The CAPTCHA process was developed in 2000 by several computer scientists at Carnegie Mellon University. It has since spread like kudzu to various websites, where site owners try to prevent automated bots from bombarding their pages.
The original thought of Alan Turing with his namesake test was to develop some way for a human to tell when it was talking to a computer. The CAPTCHA is actually this process in reverse: It is administered by a machine, but tries to distinguish humans. It hasn't been working all that well, though. Many spammers employ a variety of techniques to defeat them, such as by paying low wages to actual humans or running optical character recognition software to ferret out the CAPTCHA codes.

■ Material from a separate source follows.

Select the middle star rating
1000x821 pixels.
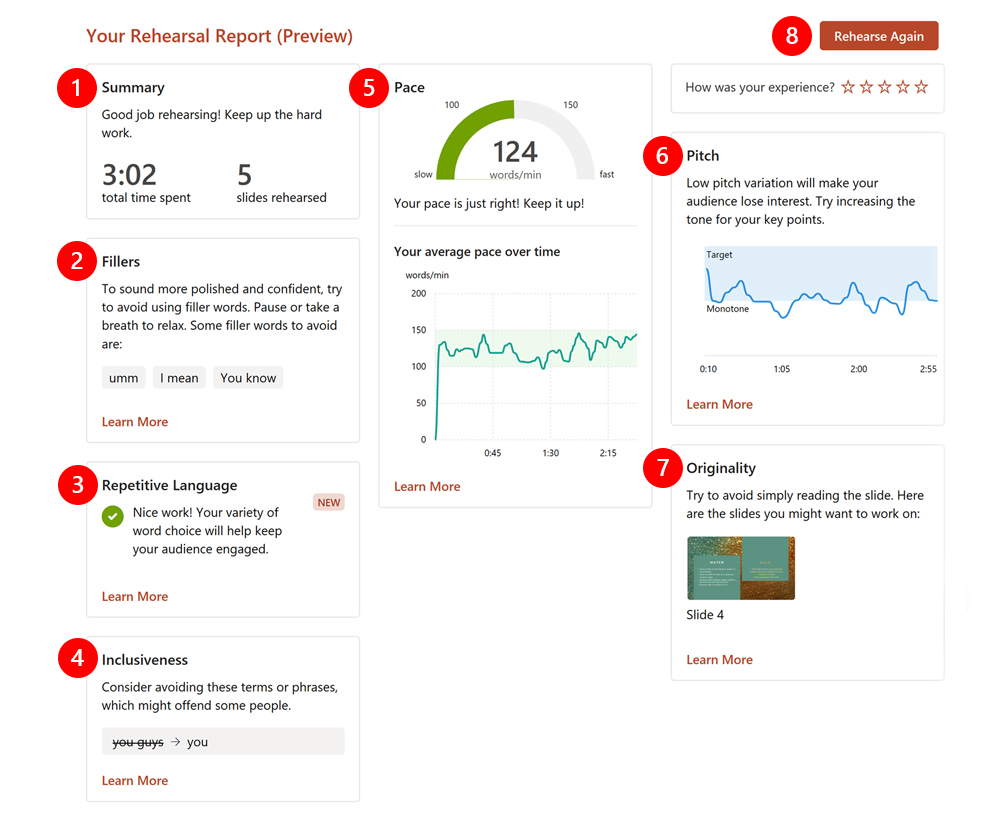pyautogui.click(x=884, y=87)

In the process, as so often happens with the Internets these days, the bad guys are making for a miserable user experience for the rest of us. The codes have gotten harder to read by ordinary humans, and many users will abandon a Web page rather than try to enter the right code. Updates such as user refreshes to get a new code or audio translators haven't helped much.

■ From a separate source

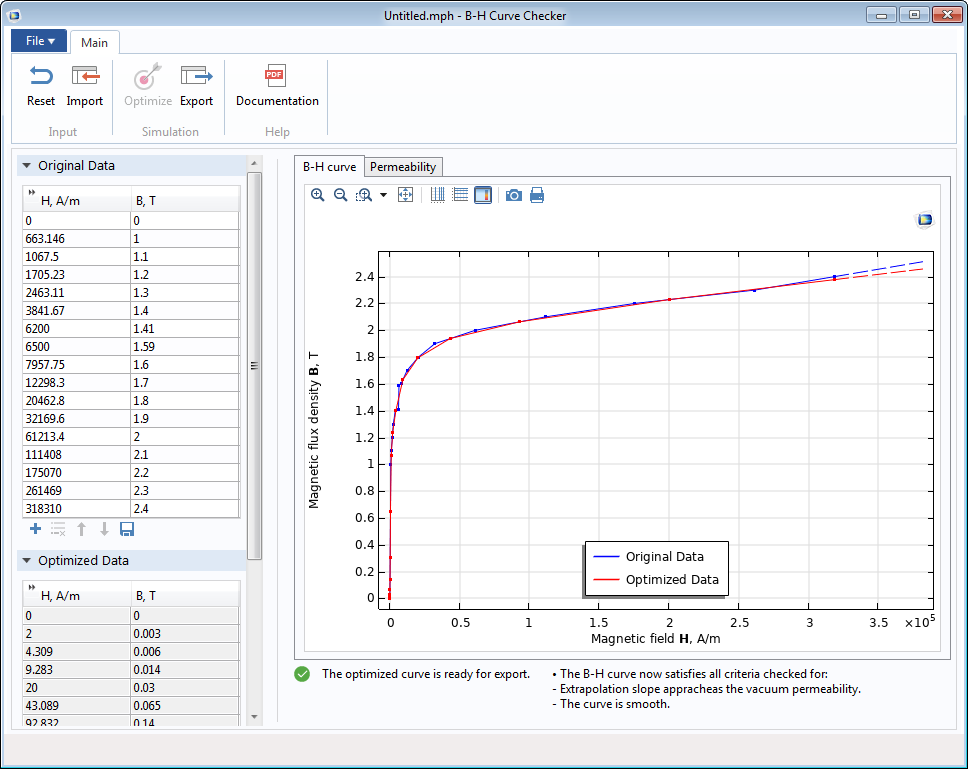Export the optimized curve

pos(196,85)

Enter PlayThru's attempt. Their service, perhaps the first game-based CAPTCHA, invites users to solve a game by identifying and interacting with dynamic objects, such as dragging and dropping toppings onto a pizza or food items into a refrigerator. You can see an example here.
Beta deployments of PlayThru are seeing submission rates increase by up to 40% over text-based CAPTCHAs, and in a company-sponsored survey of 100 people, 98% of the users preferred PlayThru over traditional text-based CAPTCHAs. Granted, that isn't a scientific sample, but it's still an indication of how much we all hate the regular CAPTCHAs, and of how much opportunity there is for their replacement.
PlayThru isn't the first company to invent a better CAPTCHA. Oregon-based Vidoop came out with their own innovation a few years ago, but it hasn't caught on.
But this just illustrates the problems in fighting spammers and still making our computer systems usable for the rest of us who just want to go about our business and get work done. The spammers always seem to have ways to defeat the latest technology, no matter how sophisticated. The PlayThru game-based CAPTCHAs could turn into a miniature Space Invaders or World of Warcraft as the automated tools used by the bad guys get better, which would make the simple originals useless. In the meantime, though, try out the demo on PlayThru's site, and let us know what you think of the idea.